We have host operating system which we use as our build environment. The host provides build toolchain (most notably the C compiler), default C library which almost always is glibc, kernel headers and the necessary tools to generate bootable ISO images - ISOLINUX.

This is the overall build process:
  1. Kernel sources are downloaded and then the kernel is compiled. Note that kernel headers are *not* generated during this phase.

  2. BusyBox sources are downloaded and then the BusyBox binary is compiled. BusyBox depends heavily on the kernel headers and these headers are taken from the host operating system. Do you see the architectural problem here? The host kernel headers may not be compatible with the actual kernel that we have already produced in the previous step.

    This may lead to unexpected issues because we can decide to build any Linux kernel while the host kernel headers are for a very specific kernel version. Almost all the time there are no compile time incompatibilities because the OS maintainers put a lot of effort to "polish" the host kernel headers and make them as generic as possible.

    BusyBox also depends on the C library (glibc) and the actual library functions are statically linked from the C library provided by the host machine. The only issue here is that glibc is designed in a way that even though we use static linking, glibc itself is not entirely static which causes problems with the DNS functionality due to unresolvable NSS libraries.

  3. The final step is to generate the ISO image. The major architectural issue is that the ISO generation functionality was depending on the kernel build infrastructure (the kernel's Makefile provides target for ISO image generation) and the default assumptions in the target were not always compatible with the host environment.
Even though there are many host dependencies, the overall build process is successful for almost 100% of the users and there are well known workarounds for the minority of users who are experiencing difficulties to build their own version of Minimal Linux Live. However, since the DNS functionality is broken, the overall user experience is quite low. This forced me to rethink the whole architecture and as a consequence the architectural changes resolved the DNS issue.

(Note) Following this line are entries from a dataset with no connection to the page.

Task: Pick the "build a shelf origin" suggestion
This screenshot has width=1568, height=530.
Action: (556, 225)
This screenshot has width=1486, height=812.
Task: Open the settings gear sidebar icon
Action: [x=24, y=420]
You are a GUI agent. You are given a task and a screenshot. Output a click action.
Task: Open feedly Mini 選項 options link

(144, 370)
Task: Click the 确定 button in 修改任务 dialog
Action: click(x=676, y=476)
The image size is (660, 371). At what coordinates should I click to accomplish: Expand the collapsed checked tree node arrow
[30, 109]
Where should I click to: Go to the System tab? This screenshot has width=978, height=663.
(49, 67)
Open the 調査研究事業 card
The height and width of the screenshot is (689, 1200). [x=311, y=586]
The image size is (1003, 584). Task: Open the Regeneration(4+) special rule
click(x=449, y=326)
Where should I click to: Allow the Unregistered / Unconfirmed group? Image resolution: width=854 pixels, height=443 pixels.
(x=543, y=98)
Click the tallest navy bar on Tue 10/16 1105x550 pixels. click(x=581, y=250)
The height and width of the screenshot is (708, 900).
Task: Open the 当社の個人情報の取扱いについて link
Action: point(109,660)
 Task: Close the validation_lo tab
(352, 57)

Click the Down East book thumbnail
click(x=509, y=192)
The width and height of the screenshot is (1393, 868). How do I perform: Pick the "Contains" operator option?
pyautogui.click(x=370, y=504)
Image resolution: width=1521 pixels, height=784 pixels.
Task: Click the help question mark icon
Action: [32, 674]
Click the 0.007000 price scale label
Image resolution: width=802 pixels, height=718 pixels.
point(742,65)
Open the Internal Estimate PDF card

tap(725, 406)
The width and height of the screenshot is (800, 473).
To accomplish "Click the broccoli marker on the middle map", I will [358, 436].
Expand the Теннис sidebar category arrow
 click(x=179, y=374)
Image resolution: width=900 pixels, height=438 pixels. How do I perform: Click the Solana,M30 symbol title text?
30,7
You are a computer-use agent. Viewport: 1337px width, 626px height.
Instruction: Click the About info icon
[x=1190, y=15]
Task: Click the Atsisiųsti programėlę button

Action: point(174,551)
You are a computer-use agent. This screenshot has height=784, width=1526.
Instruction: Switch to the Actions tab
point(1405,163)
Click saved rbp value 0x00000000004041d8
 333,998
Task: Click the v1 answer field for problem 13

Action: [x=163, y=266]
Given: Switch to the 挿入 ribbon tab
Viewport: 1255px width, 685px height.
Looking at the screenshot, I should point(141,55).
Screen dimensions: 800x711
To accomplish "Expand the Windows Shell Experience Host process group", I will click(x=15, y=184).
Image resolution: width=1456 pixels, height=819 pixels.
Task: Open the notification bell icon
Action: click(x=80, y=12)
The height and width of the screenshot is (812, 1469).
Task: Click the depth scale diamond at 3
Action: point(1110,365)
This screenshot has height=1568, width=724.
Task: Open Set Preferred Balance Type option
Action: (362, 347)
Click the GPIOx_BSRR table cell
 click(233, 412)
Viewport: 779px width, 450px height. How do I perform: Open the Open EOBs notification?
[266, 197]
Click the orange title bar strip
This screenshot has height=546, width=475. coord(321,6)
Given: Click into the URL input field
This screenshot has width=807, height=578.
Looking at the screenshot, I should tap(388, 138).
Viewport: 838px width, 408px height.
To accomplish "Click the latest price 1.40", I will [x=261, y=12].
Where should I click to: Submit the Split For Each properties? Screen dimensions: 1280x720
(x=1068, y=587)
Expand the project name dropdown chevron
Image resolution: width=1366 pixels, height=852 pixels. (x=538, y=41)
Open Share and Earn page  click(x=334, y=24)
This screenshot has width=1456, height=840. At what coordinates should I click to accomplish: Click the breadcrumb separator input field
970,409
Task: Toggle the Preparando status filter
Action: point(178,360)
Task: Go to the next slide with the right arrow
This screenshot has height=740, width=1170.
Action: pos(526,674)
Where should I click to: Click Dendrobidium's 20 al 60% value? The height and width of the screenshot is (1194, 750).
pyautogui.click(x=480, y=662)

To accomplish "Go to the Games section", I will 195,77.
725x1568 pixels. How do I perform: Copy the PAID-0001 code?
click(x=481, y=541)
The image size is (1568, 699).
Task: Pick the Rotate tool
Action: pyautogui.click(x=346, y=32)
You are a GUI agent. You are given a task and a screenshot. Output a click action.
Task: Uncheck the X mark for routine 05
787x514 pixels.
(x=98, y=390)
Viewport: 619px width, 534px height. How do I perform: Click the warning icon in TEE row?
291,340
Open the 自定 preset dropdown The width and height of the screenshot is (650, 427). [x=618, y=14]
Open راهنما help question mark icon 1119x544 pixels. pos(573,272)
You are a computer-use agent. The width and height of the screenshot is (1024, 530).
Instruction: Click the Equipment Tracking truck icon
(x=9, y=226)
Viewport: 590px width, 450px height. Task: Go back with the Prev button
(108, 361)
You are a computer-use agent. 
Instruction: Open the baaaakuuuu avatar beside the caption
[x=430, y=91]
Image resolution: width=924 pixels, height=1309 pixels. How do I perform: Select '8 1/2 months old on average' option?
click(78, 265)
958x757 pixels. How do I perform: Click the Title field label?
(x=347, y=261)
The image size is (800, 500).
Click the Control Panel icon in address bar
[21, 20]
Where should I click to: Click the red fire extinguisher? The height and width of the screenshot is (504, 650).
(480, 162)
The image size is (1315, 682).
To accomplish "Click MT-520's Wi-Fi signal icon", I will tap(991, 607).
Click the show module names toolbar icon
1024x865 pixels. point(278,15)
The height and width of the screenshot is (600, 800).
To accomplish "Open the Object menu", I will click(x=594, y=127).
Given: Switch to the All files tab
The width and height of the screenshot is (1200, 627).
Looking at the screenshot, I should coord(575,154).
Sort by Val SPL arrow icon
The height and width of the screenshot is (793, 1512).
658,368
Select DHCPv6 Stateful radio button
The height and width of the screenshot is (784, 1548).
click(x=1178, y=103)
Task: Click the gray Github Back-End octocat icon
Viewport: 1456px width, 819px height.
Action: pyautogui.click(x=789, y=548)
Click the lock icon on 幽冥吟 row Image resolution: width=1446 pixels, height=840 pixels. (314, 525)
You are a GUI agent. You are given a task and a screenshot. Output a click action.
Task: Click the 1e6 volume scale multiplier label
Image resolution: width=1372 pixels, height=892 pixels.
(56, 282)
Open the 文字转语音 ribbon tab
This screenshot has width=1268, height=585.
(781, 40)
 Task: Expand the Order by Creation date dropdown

Minimal Linux Live - component architecture in version 03-Apr-2016
Minimal Linux Live - component architecture in version 03-Apr-2016
The above diagram shows all major components and their build dependencies in Minimal Linux Live version 03-Apr-2016. Please note that Minimal Linux Live ISO image refers to the overall build process and not the actual ISO image file/folder structure.

This time the major host dependencies are the toolchain and the ISO generation software package.

This is the overall build process:
  1. Kernel sources are downloaded and then the kernel is compiled. The final step in this phase is to generate kernel headers which are used in the next phases.

  2. The glibc sources are downloaded and all glibc shared objects are generated. Note that the glibc build process explicitly depends on the kernel headers which we have produced in the previous phase. In this way we guarantee 100% compatibility between the generated kernel binary and the generated glibc shared objects.

  3. BusyBox sources are downloaded and the BusyBox binary is compiled. This time the build process depends on the C library shared objects that we produced in phase 2 and indirectly BusyBox uses the kernel headers that we produced in phase 1. I'm using the word 'indirectly' because there is one interim step where we configure the glibc infrastructure to point to the kernel headers which we generated in phase 1.

    Since we now have full control over the glibc build process, we use dynamic linking and then copy only the glibc dependencies that the BusyBox binary needs for proper operation. We also copy the necessary NSS libraries in order to solve the DNS resolution issue. Last but not least, glibc generates the so called Linux dynamic loader which we also copy or otherwise the BusyBox binary won't work at all.

  4. The ISO image generation process still depends on ISOLINUX which is provided by the host. The architectural difference is that this phase no longer depends on the kernel build infrastructure which gives us very precise control over the ISO file/folder structure.
The new architecture may look more complex than before but if you think about it you will notice that all dependencies are the same as before, only now we build in advance some of these dependencies. Also, the new architecture is important prerequisite for introducing real root file system on the ISO image because right now the whole Minimal Linux Live runtime environment lives entirely in the RAM.